### Problem to solve:
Every line that contains the word "plavky" should be copied from the records below.

### Records for the exercise:
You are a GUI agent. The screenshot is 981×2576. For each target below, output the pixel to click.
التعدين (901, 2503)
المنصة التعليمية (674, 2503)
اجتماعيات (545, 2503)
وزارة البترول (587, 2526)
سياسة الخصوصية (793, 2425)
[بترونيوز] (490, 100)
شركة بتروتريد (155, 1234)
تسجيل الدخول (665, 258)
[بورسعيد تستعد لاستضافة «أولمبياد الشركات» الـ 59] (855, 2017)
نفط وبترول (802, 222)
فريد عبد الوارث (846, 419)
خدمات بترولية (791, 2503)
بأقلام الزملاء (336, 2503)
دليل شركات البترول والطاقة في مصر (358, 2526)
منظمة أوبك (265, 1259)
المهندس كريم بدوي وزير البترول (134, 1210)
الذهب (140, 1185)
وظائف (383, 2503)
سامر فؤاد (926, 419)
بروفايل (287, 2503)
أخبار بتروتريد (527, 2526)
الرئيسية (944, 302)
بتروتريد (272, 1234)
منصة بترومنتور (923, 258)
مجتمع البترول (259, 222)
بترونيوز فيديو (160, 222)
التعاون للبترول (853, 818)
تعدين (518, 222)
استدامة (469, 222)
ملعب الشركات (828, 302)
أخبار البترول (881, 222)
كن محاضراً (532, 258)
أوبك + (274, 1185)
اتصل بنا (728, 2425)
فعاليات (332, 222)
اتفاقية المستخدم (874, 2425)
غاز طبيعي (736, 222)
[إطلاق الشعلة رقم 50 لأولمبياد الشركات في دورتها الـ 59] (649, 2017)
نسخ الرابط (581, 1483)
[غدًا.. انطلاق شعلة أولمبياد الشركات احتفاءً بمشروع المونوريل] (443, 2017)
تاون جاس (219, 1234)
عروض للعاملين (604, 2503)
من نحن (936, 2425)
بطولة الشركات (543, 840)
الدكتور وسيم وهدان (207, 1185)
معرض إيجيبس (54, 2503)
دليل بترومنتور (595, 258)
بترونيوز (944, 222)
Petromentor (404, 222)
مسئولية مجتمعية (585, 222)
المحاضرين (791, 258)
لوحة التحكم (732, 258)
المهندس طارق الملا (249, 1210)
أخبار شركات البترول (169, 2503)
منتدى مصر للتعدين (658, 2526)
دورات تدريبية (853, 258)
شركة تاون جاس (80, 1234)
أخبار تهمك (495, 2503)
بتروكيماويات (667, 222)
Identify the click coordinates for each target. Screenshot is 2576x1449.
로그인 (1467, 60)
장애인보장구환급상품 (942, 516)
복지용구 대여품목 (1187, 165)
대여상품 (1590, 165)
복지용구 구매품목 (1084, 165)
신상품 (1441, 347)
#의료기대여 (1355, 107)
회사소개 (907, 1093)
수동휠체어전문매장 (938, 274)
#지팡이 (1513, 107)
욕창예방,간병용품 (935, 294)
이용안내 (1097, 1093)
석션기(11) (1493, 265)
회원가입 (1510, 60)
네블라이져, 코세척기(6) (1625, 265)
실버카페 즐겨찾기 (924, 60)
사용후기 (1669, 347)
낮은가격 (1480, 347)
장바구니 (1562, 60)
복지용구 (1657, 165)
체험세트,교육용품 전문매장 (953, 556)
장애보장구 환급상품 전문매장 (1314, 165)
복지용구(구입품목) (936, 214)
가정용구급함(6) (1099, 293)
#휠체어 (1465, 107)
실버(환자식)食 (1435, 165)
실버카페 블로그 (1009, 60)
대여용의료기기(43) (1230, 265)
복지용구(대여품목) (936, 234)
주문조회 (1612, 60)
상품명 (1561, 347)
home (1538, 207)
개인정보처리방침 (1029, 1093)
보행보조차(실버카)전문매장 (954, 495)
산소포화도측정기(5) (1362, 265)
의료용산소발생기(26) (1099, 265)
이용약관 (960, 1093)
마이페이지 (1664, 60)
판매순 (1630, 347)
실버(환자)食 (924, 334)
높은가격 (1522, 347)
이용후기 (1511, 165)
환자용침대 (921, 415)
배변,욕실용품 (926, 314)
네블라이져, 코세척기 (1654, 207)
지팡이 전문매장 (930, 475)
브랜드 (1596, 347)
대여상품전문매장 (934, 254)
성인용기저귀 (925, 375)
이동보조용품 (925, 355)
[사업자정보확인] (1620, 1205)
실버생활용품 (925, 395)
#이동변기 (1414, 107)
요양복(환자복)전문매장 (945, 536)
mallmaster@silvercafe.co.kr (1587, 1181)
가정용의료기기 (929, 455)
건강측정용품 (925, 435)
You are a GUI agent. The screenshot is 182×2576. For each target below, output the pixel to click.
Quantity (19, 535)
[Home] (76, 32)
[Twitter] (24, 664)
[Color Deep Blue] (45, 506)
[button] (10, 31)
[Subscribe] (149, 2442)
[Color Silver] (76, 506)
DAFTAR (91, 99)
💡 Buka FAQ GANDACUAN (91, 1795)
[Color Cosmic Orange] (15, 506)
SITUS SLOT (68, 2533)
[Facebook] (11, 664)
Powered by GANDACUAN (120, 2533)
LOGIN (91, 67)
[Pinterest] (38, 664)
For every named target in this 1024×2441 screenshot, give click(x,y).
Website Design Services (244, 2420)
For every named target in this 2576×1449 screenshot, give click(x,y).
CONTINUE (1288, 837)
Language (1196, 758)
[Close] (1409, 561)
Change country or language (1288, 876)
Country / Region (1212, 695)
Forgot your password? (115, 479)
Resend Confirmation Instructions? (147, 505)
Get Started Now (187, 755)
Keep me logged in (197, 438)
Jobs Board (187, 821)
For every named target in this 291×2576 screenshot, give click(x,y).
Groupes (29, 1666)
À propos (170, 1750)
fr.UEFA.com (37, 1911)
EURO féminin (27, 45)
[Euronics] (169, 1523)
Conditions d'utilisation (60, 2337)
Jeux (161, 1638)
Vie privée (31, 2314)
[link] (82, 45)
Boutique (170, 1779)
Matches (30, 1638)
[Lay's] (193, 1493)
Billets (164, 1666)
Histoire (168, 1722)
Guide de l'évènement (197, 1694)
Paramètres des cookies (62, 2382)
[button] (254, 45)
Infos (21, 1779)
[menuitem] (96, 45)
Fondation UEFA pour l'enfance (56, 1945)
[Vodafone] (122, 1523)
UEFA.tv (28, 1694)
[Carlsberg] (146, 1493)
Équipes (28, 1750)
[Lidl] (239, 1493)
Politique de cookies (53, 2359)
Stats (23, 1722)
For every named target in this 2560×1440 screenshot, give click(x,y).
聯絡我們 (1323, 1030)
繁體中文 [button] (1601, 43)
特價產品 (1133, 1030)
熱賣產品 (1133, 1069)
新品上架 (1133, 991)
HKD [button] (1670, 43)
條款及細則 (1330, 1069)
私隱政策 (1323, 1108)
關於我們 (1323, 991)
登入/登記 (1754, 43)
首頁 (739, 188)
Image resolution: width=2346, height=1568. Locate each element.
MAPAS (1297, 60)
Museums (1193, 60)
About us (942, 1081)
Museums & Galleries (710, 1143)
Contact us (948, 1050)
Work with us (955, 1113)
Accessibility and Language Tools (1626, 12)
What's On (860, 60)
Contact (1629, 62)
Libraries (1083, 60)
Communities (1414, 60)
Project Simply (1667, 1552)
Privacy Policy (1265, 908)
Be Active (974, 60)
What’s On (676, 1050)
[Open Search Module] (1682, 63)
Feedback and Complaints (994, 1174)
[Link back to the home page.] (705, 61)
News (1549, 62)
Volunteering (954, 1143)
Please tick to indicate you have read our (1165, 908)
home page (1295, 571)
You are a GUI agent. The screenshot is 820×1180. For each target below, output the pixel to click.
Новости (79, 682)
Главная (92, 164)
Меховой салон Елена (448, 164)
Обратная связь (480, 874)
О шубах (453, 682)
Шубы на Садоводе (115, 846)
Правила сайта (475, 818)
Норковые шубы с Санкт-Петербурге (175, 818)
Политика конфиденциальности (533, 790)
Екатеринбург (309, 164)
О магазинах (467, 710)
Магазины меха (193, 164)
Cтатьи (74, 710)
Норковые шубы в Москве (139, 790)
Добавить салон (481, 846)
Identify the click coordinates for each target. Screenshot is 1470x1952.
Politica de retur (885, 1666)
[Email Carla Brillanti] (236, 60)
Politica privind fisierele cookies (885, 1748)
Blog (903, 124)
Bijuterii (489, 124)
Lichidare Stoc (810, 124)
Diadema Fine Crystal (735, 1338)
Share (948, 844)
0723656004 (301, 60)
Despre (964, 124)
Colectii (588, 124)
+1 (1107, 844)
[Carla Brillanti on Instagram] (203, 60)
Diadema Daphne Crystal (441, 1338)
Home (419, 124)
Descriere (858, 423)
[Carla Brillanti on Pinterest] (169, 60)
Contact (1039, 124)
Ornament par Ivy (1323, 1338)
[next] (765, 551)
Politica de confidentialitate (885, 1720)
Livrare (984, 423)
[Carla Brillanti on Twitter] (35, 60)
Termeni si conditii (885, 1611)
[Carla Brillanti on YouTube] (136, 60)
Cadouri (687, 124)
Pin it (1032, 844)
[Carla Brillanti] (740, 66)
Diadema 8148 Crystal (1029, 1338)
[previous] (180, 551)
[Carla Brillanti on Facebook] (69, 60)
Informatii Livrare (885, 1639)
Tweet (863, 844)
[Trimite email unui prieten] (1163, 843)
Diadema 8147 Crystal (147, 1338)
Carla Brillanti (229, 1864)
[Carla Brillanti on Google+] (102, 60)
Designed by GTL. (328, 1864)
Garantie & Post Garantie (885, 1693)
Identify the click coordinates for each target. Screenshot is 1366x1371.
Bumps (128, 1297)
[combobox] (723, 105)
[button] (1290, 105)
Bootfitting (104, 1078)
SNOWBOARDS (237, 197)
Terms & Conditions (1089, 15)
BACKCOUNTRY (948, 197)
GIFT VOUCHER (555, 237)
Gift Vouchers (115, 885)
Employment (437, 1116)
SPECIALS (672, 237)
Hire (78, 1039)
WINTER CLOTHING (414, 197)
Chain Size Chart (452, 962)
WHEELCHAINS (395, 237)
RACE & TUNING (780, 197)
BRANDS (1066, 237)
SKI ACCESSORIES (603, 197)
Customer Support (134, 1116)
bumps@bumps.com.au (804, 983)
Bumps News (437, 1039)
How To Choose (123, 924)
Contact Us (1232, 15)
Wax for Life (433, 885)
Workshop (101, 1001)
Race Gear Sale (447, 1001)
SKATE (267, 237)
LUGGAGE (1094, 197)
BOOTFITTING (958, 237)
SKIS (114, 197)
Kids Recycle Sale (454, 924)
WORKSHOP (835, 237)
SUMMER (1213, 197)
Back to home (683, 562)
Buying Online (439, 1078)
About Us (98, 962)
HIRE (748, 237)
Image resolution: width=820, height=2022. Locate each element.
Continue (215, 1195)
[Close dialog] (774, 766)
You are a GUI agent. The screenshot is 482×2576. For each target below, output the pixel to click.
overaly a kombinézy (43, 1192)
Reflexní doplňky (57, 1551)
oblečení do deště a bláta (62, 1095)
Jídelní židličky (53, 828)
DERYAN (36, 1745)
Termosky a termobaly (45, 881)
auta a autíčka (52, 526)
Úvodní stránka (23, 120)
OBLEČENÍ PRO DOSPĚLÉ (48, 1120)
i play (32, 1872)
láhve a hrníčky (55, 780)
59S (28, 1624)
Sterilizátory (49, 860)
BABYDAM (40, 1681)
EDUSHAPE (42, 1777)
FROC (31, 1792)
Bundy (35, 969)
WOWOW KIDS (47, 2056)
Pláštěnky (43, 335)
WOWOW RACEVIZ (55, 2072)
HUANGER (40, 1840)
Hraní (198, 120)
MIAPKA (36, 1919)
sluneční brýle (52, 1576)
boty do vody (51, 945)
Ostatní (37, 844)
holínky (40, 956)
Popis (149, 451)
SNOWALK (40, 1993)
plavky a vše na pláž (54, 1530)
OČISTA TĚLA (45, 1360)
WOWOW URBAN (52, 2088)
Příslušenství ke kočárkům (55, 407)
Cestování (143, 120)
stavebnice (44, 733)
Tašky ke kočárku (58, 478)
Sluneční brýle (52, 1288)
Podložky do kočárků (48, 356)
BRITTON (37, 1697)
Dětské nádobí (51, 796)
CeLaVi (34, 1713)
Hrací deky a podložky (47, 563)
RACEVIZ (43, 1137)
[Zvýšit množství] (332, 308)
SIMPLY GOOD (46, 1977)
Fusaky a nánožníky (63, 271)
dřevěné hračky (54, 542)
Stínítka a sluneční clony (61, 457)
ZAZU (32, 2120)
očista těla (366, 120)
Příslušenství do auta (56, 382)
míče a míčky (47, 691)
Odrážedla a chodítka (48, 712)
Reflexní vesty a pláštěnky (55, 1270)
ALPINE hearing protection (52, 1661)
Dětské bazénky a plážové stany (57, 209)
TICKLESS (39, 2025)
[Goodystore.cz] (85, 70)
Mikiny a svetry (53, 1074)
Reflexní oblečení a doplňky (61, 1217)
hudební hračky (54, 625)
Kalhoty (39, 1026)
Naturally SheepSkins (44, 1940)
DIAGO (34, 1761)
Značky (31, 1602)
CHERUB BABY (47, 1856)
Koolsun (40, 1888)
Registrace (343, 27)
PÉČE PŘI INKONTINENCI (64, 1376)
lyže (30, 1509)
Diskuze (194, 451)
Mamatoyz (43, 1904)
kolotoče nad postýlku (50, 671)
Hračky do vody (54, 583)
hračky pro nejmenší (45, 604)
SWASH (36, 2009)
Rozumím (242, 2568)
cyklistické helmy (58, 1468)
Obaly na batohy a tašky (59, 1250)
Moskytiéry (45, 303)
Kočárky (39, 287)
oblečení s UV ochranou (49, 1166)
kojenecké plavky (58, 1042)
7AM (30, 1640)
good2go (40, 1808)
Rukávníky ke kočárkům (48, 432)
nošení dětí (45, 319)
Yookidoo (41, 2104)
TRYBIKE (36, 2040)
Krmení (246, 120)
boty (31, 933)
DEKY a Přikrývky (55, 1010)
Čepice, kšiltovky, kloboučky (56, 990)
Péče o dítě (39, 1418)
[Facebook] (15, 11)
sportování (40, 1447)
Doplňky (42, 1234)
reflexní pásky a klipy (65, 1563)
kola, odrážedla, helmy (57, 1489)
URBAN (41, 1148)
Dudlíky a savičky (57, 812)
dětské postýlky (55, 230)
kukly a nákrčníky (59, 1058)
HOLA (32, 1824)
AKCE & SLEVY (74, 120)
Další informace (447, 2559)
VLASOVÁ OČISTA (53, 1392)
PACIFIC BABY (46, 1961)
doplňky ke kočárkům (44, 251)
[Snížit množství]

### Solution to the exercise:
plavky a vše na pláž (54, 1530)
kojenecké plavky (58, 1042)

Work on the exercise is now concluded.